Have you ever seen a work of art that you must step into? Something so commanding that it consumes you and you lose yourself in its beauty, its devilment, its mysteriousness? You become for a while entwined, inseparable? You live in that space for a few seconds, minutes, hours? Your perception is altered or you glimpse another way of being? Of feeling?

Or maybe not? Because that is just as valid too, isn’t it?


  1. I'd like to create a gallery of the works of art, etc, that you mention. If you'd like these to be included, please message me on twitter or facebook with the link and I'll put them all up on a subsequent post. Thanks x

  2. I spent a good part of the eighties visiting museums, educating myself on what naturally appealed to me. I remember feeling a swirl of excitement when I viewed a collection of the most significant impressionist that spawned out of the turn of the 20th century.

    Gustave Caillebotte and his brilliant use of light

    Van Gogh and his Reaper under the days sun exuding a moment of hope in his painful life

    The ethereal sexiness of Monet

    The struggle of the identity of women with Cassatt

    Impressionism is all about emotion; through the brush strokes to the color. The subject reaches inward and you are allowed to feel a painting.

    . . . and yes, I cried when I saw some of the originals.

  3. So many, too many to choose from! But whenever I go to Tate Modern I sit in the room of Rothko's Seagram Murals...megalithic, sombre, shifting and mythic...and have my perception altered

  4. Only one painting has ever actually stopped me in my tracks. "Christ of St John on the Cross" by Dali:

    I still don't know why. I'm not especially religious, it doesn't make me think of anything in particular, it doesn't evoke any identifiable emotions... I just fall into it. Maybe it's a much-needed holiday for my brain?

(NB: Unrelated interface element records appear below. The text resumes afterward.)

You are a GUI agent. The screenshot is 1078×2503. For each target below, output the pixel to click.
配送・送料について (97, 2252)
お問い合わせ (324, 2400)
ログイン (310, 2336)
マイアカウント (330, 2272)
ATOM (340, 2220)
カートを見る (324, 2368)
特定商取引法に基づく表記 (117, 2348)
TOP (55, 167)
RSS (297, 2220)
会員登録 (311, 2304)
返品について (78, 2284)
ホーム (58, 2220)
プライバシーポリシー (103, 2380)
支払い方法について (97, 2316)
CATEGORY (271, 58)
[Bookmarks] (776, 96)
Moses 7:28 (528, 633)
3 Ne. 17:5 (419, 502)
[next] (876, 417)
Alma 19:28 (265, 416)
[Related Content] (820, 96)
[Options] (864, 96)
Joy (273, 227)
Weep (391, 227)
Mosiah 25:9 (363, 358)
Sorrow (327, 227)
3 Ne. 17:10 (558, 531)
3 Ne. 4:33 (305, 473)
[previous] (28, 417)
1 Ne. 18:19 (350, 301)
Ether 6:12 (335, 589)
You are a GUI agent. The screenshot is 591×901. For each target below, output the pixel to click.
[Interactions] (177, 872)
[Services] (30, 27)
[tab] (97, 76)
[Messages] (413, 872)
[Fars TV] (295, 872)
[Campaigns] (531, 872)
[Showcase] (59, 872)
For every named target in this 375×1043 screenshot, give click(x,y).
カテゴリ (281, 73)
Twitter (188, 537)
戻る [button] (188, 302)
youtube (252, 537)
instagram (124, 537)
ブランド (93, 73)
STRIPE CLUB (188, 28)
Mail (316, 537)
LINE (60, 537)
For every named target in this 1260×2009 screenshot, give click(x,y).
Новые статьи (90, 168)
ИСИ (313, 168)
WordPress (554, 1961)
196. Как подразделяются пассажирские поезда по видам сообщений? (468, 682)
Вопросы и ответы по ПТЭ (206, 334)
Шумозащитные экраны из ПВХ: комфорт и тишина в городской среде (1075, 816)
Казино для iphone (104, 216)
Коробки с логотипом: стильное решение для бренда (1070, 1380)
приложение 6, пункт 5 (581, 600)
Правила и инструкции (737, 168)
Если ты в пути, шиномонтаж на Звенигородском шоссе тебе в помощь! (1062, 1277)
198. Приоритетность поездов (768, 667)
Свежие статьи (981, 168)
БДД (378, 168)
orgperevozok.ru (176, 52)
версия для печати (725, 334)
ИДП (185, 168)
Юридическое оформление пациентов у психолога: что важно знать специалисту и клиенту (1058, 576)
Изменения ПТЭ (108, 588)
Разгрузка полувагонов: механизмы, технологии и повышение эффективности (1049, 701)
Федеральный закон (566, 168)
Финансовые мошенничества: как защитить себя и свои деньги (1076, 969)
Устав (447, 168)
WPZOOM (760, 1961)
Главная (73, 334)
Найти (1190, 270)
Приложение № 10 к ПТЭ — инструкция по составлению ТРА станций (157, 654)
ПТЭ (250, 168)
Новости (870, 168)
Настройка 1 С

    When I lived in Glasgow I had to visit the painting at least once a month, and each visit meant standing stock still lost in the image for at least ten minutes. Something that powerful you just don't analyse I guess.

  5. Dali's "The Temptation of Saint Anthony" is the one that does it for me. Once you get away from the scary horse at the front, the idea of long legged elephants has always appealed to me.

  6. WhenI first saw this post I was very excited as art is one of my "things", I had every intention of being very gushing on the subject - siting loads of paintings/sculptures/installations that I love - unsurprisingly I ended up not writing anything at all, so... paintings I could walk into are many - anything by John Miller (the blue/cream, beach/sea ones that I often try & recreate),anything by Turner - to experience the quality of his light (could it actually exist in the real world?)I'm not so keen on "traditional" oil paintings of animals/countryside/galleons - you know what I mean. I used to have a very poor opinion of "modern" art, but now it's one of my favourite fields - I think there's very much an element of the Emperor's New Clothes involved, with more than a few chancers churning out talentless/thoughtless garbage which is swallowed by the critics (but not often by the public). Most of all, I like the fact that modern art promotes reaction & discussion. I find art everywhere - I can sit on a bench and watch the clouds making ever changing awe inspiring art, watch a river and be amazed at the shimmering play of light on the water, pretty much everything is amazing if you look at it with a child's innocence and wonder...

  7. For years I've been haunted by Anthony Van Dyck's "Venetia Stanley, Lady Digby on her Deathbed".

    Venetia was the wife of Sir Kenelm Digby, a seventeenth-century courtier, natural philosopher and alchemist, and may have been accidentally poisoned by medicines devised by her husband in an attempt to preserve her beauty.

    Whatever the truth may have been, Digby was so distressed by her death that he had casts made of her hands and face, and a portrait painted by Anthony Van Dyck, another alchemist.

    Perhaps this explains Digby's later fascination with the possibility of recreating life by alchemical means.

    Ever since I first saw the picture I've found it heavy with hidden meanings, and even more so once I started researching Digby's life, but I'm still unsure about its true message.